_Passage_:

C-type natriuretic peptide inhibits vascular smooth muscle proliferation via NPR-C-mediated ERK1/2 phosphorylation

1Catherine M. Panayiotou, 2Amrita Ahluwalia & 1Adrian J. Hobbs 1Wolfson Institute for Biomedical Research, UCL, Gower Street, London WC1E 6AE & 2Clinical Pharmacology, WHRI, Charterhouse Square, London EC1M 6BV.

C-Type natriuretic peptide (CNP) is a member of the natriuretic peptide family, including atrial natriuretic peptide (ANP), brain natriuretic peptide (BNP) and urodilatin that coordinate regulation of cardiovascular homeostasis. CNP has recently been described as an endothelium-derived vasorelaxant mediator that possesses anti-atherogenic properties including inhibition of smooth muscle proliferation, leukocyte recruitment and platelet aggregation, and protects against ischaemia/reperfusion injury. Many of these cytoprotective properties are mediated via the G i-coupled natriuretic peptide receptor-C (NPR-C; (Ahluwalia & Hobbs, 2005) . Since Gi-protein coupled receptors are known to govern extracellular-regulated kinase (ERK 1/2) activation and cell growth, in this study we investigated if CNP/NPR-C signalling regulates ERK 1/2 phosphorylation and cell proliferation in primary rat aortic smooth muscle cells.

Aortic smooth muscle cells (RAoSMC) were isolated from male Sprague-Dawley rats (200 – 250 g) by enzymatic (collagenase) dissociation. RAoSMC, passage 2-15, were treated with CNP (1 μM), the selective NPR-C antagonist M372049 (10 μM; (Veale et al., 2000) ), the G i-protein inhibitor Pertussis Toxin (PTx; 100 ng/ml for 16 h), or the ERK 1/2 pathway inhibitor PD98059 (30 μM). Cells were then lysed and whole cell homogenates were analysed by immunoblot for the presence of ERK 1/2 phosphorylation. Cell proliferation was assessed by 5-bromo-2’-deoxyuridine (BrdU) incorporation. Data are expressed as mean values ± SEM. One-way ANOVA followed by Bonferroni’s multiple comparison test was used to assess differences between groups.

_Problem 1_:
Translate this sentence from the abstract into Spanish: "Cell proliferation was assessed by 5-bromo-2’-deoxyuridine (BrdU) incorporation."
_Problem 2_:
Answer these questions from the abstract:
(a) Which receptor mediates many of the cytoprotective properties of CNP?
(b) What was the weight range of the rats used to isolate the aortic smooth muscle cells?
(c) Which test followed the one-way ANOVA in assessing differences between groups?
The entries are not needed for any of this work.

_Excerpted data_:
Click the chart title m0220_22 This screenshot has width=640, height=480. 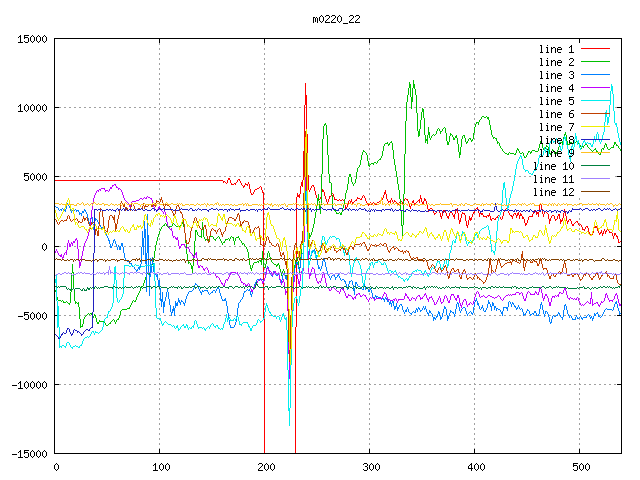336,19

==

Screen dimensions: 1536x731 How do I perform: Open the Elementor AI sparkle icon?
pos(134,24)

...

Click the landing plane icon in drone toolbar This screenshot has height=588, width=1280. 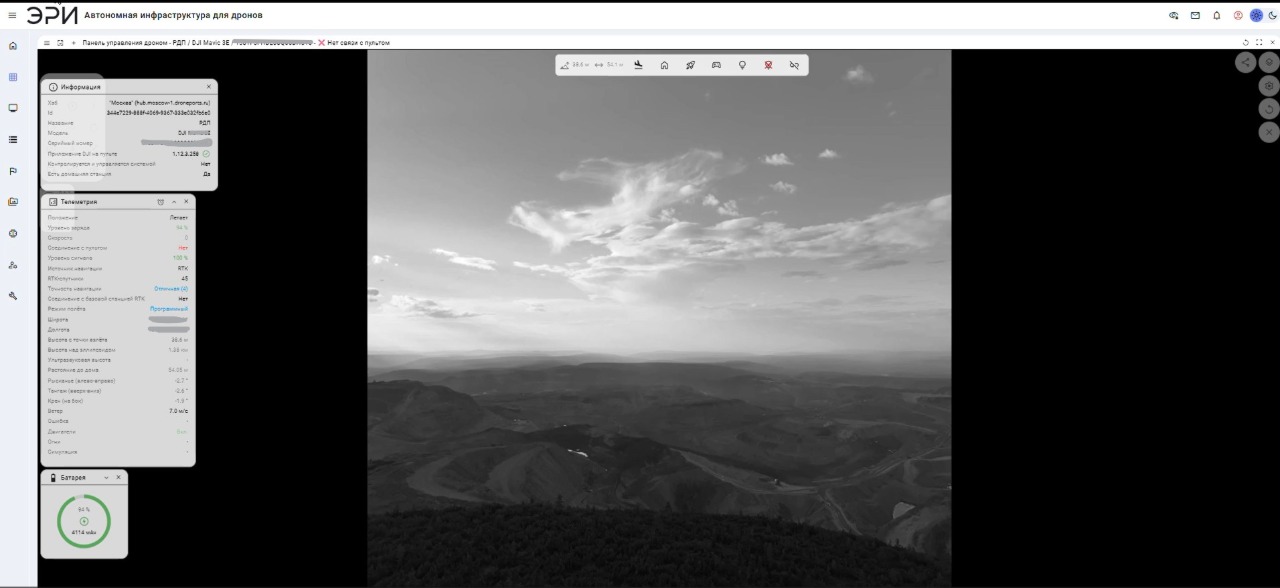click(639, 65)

_Task solution 1_:
La proliferación celular se evaluó mediante la incorporación de 5-bromo-2’-desoxiuridina (BrdU).

_Task solution 2_:
(a) The G i-coupled natriuretic peptide receptor-C (NPR-C).
(b) 200 – 250 g.
(c) Bonferroni’s multiple comparison test.